[Entries on where items appear]
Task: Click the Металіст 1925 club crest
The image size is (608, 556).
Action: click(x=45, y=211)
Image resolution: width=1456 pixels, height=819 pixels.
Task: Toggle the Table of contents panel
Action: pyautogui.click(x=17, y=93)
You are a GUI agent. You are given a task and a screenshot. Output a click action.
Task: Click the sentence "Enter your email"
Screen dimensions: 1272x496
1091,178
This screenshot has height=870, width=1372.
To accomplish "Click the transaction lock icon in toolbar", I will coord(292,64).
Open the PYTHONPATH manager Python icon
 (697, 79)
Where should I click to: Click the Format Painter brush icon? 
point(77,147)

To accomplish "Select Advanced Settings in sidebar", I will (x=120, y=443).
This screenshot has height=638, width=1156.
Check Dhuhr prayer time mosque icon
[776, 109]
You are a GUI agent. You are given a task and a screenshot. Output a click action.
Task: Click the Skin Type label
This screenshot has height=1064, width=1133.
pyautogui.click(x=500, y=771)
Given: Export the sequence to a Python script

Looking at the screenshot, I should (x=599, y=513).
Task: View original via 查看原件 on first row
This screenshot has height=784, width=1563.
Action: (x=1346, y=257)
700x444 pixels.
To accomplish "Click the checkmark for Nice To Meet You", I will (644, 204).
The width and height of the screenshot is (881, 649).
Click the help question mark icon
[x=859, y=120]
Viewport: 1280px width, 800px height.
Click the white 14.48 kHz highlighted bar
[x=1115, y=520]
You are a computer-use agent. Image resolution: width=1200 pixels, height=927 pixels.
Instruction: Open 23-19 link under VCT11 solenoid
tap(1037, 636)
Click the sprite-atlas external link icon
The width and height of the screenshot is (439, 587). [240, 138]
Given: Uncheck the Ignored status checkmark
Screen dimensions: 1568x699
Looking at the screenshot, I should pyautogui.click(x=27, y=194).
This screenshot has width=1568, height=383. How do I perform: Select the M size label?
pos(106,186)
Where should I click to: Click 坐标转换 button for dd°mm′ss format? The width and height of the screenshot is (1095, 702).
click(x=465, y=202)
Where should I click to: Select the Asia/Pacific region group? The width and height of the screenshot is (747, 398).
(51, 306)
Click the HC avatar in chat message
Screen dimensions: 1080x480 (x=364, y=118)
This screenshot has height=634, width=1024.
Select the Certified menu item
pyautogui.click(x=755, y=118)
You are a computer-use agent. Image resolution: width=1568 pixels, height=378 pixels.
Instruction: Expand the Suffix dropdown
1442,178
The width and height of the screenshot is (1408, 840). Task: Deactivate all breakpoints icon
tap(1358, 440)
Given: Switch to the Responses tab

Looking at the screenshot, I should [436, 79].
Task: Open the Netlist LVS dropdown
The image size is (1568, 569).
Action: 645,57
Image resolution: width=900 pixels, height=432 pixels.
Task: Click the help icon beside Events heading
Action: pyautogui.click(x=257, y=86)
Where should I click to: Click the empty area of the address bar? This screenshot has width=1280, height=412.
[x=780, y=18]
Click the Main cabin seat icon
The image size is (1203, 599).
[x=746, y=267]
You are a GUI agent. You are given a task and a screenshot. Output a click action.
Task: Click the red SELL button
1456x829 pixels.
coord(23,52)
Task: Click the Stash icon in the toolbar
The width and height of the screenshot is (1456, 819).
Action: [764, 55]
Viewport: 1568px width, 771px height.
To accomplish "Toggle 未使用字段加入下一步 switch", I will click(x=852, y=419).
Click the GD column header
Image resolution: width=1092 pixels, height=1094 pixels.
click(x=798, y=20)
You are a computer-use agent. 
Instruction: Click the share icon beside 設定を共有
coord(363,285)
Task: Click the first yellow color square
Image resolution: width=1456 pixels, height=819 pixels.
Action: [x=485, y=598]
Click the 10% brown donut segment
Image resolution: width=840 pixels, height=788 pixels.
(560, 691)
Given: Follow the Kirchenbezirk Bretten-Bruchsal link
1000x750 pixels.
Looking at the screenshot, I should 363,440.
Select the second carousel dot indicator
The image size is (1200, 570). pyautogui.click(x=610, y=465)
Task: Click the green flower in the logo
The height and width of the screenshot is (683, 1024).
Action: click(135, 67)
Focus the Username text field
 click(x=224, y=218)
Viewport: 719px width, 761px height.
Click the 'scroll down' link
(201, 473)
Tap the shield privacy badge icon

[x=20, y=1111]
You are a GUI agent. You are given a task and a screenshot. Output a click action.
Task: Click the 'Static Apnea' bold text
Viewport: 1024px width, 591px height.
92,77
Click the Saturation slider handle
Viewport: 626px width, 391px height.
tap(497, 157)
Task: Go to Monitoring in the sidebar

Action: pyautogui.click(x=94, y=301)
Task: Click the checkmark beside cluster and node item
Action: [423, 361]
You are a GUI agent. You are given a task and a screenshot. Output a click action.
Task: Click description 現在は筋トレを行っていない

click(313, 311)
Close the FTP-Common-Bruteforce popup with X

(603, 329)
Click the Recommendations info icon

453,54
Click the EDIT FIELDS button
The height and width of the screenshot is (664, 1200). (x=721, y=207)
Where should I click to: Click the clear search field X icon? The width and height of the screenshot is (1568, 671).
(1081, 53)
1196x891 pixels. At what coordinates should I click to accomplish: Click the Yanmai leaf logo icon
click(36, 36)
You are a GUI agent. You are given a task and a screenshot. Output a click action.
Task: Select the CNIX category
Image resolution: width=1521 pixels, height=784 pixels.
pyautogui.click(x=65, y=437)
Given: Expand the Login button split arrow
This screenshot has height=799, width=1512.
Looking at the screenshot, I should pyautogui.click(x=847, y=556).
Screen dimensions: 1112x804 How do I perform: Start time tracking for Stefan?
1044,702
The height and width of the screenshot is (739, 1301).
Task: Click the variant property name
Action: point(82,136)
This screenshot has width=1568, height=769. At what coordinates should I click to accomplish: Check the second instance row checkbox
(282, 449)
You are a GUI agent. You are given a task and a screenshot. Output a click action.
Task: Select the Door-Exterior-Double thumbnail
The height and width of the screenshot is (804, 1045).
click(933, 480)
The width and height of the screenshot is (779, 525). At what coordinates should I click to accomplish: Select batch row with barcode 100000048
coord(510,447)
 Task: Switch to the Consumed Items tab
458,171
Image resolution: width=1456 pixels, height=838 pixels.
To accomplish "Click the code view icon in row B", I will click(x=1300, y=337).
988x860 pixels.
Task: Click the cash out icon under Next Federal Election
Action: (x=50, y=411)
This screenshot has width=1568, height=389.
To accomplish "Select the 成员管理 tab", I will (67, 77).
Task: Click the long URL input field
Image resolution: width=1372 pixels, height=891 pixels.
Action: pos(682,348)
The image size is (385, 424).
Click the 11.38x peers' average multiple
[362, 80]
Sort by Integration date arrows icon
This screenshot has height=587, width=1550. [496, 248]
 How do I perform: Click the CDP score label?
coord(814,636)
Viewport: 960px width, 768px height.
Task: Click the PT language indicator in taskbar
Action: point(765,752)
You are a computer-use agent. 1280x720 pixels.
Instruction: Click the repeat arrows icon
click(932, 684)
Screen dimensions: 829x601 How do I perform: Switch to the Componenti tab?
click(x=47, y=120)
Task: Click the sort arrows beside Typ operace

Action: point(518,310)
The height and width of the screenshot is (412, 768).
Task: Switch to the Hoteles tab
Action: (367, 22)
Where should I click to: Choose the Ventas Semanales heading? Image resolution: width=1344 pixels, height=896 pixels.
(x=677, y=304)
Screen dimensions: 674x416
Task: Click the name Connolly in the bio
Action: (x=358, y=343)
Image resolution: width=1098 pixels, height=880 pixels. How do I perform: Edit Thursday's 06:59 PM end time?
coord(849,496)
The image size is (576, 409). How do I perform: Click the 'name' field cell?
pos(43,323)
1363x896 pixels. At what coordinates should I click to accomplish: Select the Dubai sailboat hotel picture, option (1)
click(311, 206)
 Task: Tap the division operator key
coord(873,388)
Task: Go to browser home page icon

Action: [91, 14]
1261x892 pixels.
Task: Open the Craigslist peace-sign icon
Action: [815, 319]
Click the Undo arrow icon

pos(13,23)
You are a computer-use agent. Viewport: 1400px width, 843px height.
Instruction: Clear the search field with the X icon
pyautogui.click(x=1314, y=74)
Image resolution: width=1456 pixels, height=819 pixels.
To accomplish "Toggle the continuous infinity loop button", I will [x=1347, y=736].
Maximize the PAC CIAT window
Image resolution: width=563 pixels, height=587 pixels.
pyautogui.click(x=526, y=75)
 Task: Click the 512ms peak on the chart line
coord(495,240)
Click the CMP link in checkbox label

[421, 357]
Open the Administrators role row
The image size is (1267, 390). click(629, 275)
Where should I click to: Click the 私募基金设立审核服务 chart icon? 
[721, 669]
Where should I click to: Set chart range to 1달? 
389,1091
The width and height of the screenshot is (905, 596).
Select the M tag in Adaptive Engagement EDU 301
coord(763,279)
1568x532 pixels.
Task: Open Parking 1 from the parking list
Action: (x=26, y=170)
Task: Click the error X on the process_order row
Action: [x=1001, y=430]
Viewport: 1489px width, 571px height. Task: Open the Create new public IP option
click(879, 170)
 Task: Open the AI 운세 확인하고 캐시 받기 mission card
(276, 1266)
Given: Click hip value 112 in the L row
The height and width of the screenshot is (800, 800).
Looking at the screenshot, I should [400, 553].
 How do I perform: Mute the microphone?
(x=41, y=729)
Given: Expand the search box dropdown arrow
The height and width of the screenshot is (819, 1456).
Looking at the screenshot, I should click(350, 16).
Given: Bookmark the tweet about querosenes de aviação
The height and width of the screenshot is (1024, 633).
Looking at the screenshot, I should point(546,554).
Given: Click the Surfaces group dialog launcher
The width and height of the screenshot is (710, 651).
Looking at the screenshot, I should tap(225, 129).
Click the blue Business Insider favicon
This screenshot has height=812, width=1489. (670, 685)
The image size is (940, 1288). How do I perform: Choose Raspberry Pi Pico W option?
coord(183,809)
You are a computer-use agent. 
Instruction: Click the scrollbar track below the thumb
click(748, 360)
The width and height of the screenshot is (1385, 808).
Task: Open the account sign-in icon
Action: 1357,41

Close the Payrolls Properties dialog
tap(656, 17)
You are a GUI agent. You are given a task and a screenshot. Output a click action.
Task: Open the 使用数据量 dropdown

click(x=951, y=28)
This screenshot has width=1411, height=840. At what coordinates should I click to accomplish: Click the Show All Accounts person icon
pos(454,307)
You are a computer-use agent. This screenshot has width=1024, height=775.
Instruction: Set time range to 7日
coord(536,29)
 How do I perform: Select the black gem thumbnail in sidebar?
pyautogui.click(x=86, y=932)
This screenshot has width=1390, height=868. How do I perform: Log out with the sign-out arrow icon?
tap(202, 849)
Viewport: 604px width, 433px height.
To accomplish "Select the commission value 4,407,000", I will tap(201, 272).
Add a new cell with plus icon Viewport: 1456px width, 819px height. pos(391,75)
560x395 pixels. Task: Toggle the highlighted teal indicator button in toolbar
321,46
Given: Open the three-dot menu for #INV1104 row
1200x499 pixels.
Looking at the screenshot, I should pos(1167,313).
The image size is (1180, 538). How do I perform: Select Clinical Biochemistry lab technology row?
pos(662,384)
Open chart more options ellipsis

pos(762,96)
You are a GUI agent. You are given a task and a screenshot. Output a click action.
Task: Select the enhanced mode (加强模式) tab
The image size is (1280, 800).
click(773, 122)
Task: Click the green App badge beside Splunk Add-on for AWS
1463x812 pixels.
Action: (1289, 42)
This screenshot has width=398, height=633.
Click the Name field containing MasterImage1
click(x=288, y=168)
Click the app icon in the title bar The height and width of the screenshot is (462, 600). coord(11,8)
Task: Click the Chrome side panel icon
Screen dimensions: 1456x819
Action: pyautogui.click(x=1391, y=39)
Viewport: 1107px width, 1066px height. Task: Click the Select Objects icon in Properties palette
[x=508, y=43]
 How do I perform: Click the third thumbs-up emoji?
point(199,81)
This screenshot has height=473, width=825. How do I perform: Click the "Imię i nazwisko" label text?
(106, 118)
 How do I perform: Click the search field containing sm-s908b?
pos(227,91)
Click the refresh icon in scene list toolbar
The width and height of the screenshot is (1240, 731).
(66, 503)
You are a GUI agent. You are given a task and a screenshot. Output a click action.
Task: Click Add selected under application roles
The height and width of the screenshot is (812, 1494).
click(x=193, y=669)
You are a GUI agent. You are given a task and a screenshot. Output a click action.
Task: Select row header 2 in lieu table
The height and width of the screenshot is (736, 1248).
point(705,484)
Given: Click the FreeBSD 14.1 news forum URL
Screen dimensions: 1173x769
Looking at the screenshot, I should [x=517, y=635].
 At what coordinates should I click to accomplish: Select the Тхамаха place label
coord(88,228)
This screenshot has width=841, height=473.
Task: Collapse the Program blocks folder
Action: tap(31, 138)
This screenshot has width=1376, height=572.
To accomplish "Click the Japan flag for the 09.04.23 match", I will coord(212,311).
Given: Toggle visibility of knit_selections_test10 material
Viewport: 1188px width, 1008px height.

◆ Task instructions ◆
Rewrite the listing from its first line through the line containing "Action: pyautogui.click(x=17, y=93)" as a Markdown table with the columns "No." and "Text", one row per line and blank lines omitted.

◆ Exercise result ◆
| No. | Text |
|---|---|
| 1 | Task: Click the Металіст 1925 club crest |
| 2 | The image size is (608, 556). |
| 3 | Action: click(x=45, y=211) |
| 4 | Image resolution: width=1456 pixels, height=819 pixels. |
| 5 | Task: Toggle the Table of contents panel |
| 6 | Action: pyautogui.click(x=17, y=93) |